You could delete your post if nobody had replied to it, so couldn't you do that if it was the only post in a thread too?


----------



## Norm (27 Dec 2011)

Freddyflintstone said:


> How's yer memory Norm


Can you delete the thread?


----------



## gaz (27 Dec 2011)

Norm said:


> Can you delete the thread?


In the old board you could do it if you went into full edit. I think as Colin said, only if nobody had replied.
I will test it next time I start a thread.


----------



## wakou (28 Dec 2011)

Please forgive the hijack...
I can't start a new thread. I can reply, hence this being here.
I press 'new thread' and then have a form for my new thread title. (and one for a poll) but nowhere to put the message. If I press enter I get an error saying please enter a valid message!


----------



## Norm (28 Dec 2011)

You said you were previously able to delete threads, which is why I asked about deleting threads, not deleting posts. 

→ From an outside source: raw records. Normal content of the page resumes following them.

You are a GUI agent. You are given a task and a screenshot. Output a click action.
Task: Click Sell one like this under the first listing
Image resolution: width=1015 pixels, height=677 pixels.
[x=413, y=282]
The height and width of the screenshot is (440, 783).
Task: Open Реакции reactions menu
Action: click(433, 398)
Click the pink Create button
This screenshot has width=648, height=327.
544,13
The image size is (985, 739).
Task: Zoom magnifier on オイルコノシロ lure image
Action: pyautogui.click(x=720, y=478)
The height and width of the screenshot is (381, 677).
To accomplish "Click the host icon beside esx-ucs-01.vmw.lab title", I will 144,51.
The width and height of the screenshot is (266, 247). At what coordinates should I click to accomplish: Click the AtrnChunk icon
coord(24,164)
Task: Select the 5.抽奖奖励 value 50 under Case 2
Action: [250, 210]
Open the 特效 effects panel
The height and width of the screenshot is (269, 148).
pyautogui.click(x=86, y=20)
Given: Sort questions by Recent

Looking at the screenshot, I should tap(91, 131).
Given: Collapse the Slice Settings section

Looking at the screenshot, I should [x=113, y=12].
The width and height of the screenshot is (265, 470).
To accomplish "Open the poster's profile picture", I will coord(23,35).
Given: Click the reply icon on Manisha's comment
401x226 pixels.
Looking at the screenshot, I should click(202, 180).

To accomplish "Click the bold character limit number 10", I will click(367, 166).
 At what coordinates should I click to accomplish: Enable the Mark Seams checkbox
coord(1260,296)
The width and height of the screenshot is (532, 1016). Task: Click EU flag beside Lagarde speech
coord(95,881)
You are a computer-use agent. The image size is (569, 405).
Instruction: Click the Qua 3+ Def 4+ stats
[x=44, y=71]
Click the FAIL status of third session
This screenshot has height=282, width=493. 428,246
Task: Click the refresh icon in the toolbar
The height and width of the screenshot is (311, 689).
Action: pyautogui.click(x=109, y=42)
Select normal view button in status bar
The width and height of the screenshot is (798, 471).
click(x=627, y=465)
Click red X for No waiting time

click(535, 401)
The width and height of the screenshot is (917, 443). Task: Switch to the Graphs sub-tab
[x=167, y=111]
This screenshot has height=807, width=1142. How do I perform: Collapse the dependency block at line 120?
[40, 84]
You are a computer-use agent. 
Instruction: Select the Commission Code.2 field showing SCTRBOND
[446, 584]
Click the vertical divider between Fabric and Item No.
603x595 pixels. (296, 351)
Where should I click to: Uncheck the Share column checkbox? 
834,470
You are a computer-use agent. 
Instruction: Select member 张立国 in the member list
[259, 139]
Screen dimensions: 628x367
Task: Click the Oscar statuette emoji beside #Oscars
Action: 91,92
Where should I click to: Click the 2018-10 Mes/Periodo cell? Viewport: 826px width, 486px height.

I can't decide if this is comprehension issues or further evidence of memory issues.


----------



## ColinJ (28 Dec 2011)

I think it works in a logical way. If you start a thread and people reply to it, what right do you have to delete their posts by deleting the thread? As a hypothetical example - I would be extremely annoyed if gussington was able to delete this thread and chose to do so - I put hours of work into plotting his tour and posting the details!


----------



## Freddyflintstone (28 Dec 2011)

Norm said:


> You said you were previously able to delete threads, which is why I asked about deleting threads, not deleting posts.
> 
> I can't decide if this is comprehension issues or further evidence of memory issues.


 
Ok I made a mistake, I made a reference to the "Thread" and it should of been "Posting"
"Let the person who has never made a mistake, throw the first stone"
I had my answer on the 2nd posting by ttcycle, and I thank him for that.

So why the reference to my memory!!
The posts I have deleted were to try to clarify the situation so everyone understood


----------



## Norm (28 Dec 2011)

Freddyflintstone said:


> So why the reference to my memory!!


That's quite easy:

The first post said...


Freddyflintstone said:


> I can't see the delete anymore like I use to


... to which I replied that...


Norm said:


> ...users have never been able to delete their threads.


That would have been all if the post/thread error had been spotted earlier, but for your (now deleted)...


Freddyflintstone said:


> How's yer memory Norm


...sarcasm, taking the pee out of me when all I was trying to do was understand and resolve the problems you were having.


----------



## Freddyflintstone (28 Dec 2011)

You started it - you can't deny that one


----------



## deptfordmarmoset (28 Dec 2011)

> I had my answer on the 2nd posting by ttcycle, and I thank him for that.


 
It's probably my age, but I remember ttcycle when she was still a woman...


----------



## Norm (28 Dec 2011)

Freddyflintstone said:


> You started it - you can't deny that one


 Maybe, if you read the reply as being in the same tone that you posted "_or do I need a new set of specs_", you might see it in a different light.

"You started it"?


----------



## Freddyflintstone (28 Dec 2011)




----------



## ttcycle (28 Dec 2011)

deptfordmarmoset said:


> It's probably my age, but I remember ttcycle when she was still a woman...


 
it's alright - every now and then I get an 'assumed' online sex change- made me chuckle that did dm!


----------



## gaz (30 Dec 2011)

Just tested it.
You can not delete a thread you have created, even if there are no replies.


----------